My tips for new teachers, especially in survey courses, emerge from my thoughts on good teaching. Hone your best skills, find a comfort zone in the classroom so that you learn to enjoy teaching and see it as intellectually challenging. Survey courses can wear you down because of their size, the writing and grading expectations, the wide range of students in any one class, and the fact that you may teach the same course over and over again. But make the survey your friend! It is the best place to introduce students to your own perspectives on the past, to recruit good students for your upper level courses, to introduce graduate students to innovative teaching techniques and strategies, and to remind yourself of the larger narratives that provide the context for your own, more focused, research and writing.

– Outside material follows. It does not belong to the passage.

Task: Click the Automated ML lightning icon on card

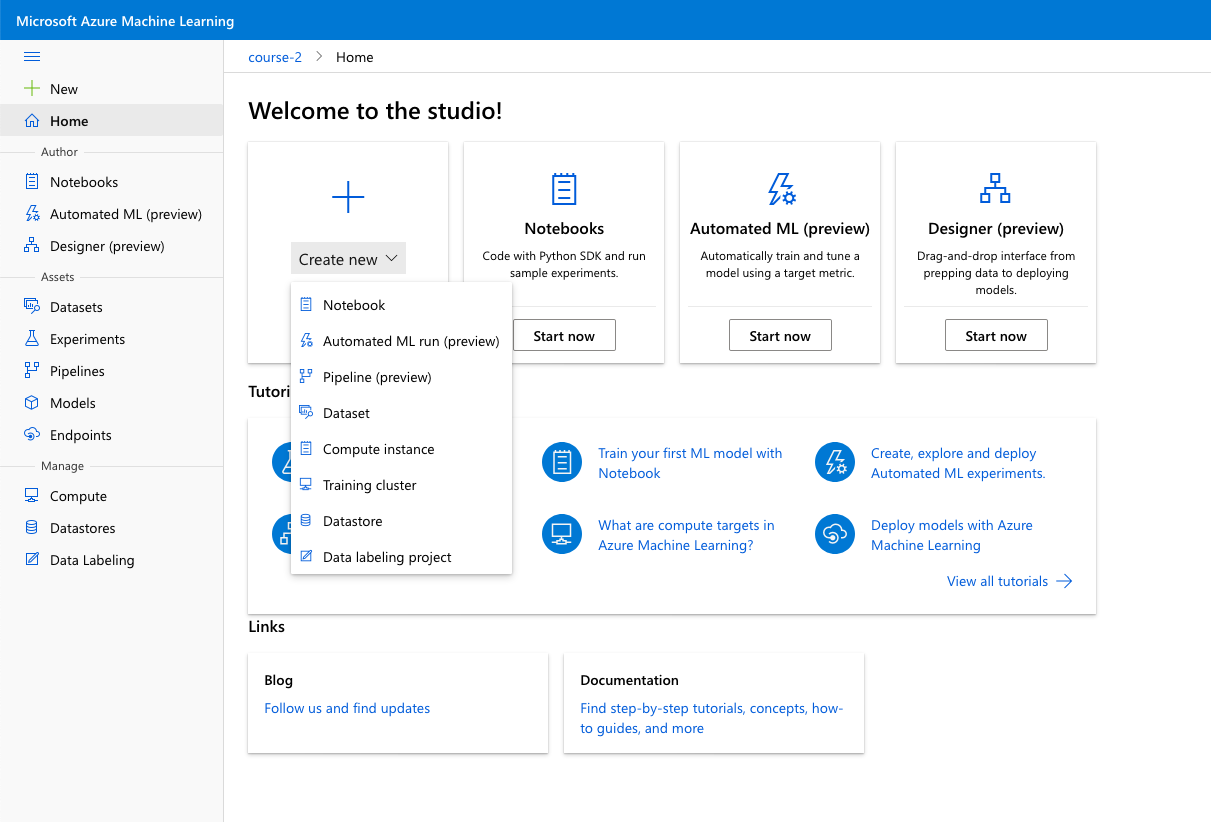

The first couple of times you teach the survey, treat it as a learning experience. Get as much advice going in as you can about what students find interesting to read, how capable they are in terms of writing assignments, what kinds of exams are expected by your department, etc. It is incredibly frustrating for both the teacher and the students if you teach at a level that is too high or too low for the students in your class. Keep experimenting, including revising assignments in the midst of the semester, if it seems like the students are either overwhelmed or bored. Ask former teachers or fellow graduate students who have already taught the survey to send you syllabi, group project assignments, etc. Teaching is a collective enterprise in the sense that we all benefit from sharing ideas, tips, even lecture outlines. Then over the years, you want to both polish what you have developed and to introduce new ideas, books, projects, assignments, lectures. To keep the survey fresh means ordering a new book, using a website in place of an article, trying out new video clips or slides, or introducing a whole new lecture or discussion topic periodically. Once you have a firm foundation—whether that’s a full set of lectures, a series of PowerPoint presentations or a group of collaborative projects and discussion topics—the survey can be a joy to teach. And even getting to that foundation can be less painful if you see it as a long term investment of time and energy, and if you remember that for many of us, a college-level survey course was what captured our imagination and started us thinking about becoming a historian in the first place.

Interview conducted by Sharon Leon; completed in May 2005.